The Novel Coronavirus (Novel refers to the fact that this particular strain of the Coronavirus has not been seen before), which first broke out in the Chinese city of Wuhan, has continued to spread over international borders and markets have not been immune to its consequences.

Thus far, the majority of the 9,950 global cases of 2019-nCoV have been recorded in China, where more than 210 people have also died from the virus’ effects. Governments around the world have been watching the spread closely taking escalating actions (including many now ceasing flights to and from China) in an effort to contain the spread.

The economic impact on global growth could be significant, particularly in the short term. Since its last major health crisis in 2003 (SARS outbreak), China’s share of global economic output as quadrupled to around 17%. Back in 2003, SARS wiped about $40bn from the global economy. The impact of 2019-nCoV is already estimated to be $160bn, or around 4 times that of SARS.

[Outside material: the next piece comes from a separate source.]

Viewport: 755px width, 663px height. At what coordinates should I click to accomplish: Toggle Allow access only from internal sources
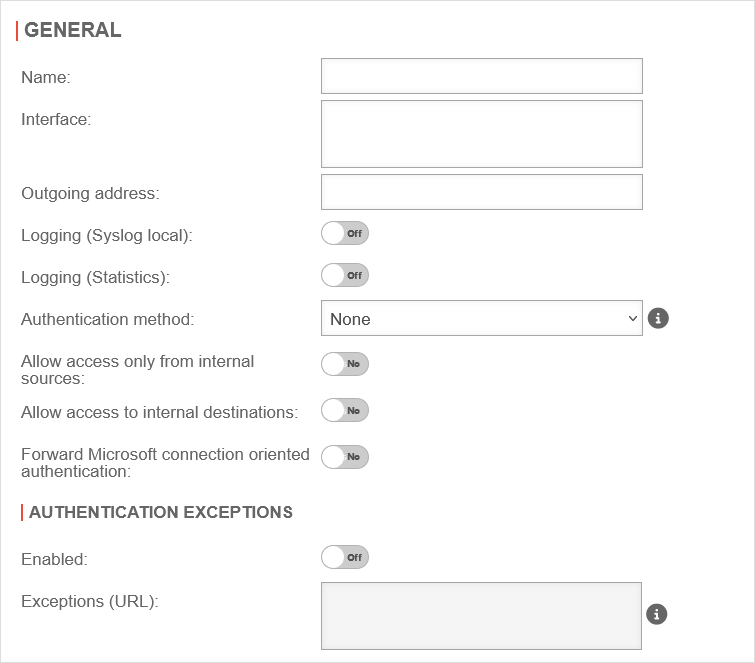(345, 364)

How should investors respond?

These events have increased the likelihood that the RBA will further cut interest rates in the first half of 2020. This brings us back to our central thesis that the lower interest regime will continue to be supportive of asset prices. Indeed, the global economy, while not growing robustly, is still growing. Fueled by the ongoing low interest rate environment, Europe, Japan and Emerging Markets are showing signs of growth.

Furthermore, two of the main medium term drivers of market uncertainty and volatility, Brexit and the US-China trade war, have now been largely resolved. Boris Johnston’s clear win in the UK elections paved the way for the UK’s official exit from the EU which took effect from 31 January 2020. Further, Phase One of the US-China trade deal has been announced. No doubt the agreement will be trumpeted as the “greatest deal ever”, however, the reality is that it is little more than window dressing. The truly contentious issues have not been addressed, particularly the predatory pricing practices of Chinese state owned enterprises and the tit-for-tat tariffs remain in place. Nevertheless, it is a clear sign that the war is over (for now at least).

While we are not predicting the kind of spectacular returns seen in 2019, we see plenty of room for modest single-digit growth. Around the would unemployment continues to fall, bond yields are starting to rise and the US dollar appears to have peaked. Further, we are not seeing any evidence of the usual triggers of recession, namely: increasing inflation, increasing interest rates, overleverage or constricted lending to businesses.

While events like these explored in this update will inevitably cause short term volatility in markets, we see plenty of reasons why the medium to long term outlook remains cautiously optimistic. As such, our message to investors remains that it is important to focus on your long-term goals and not panic about any short term market wobbles.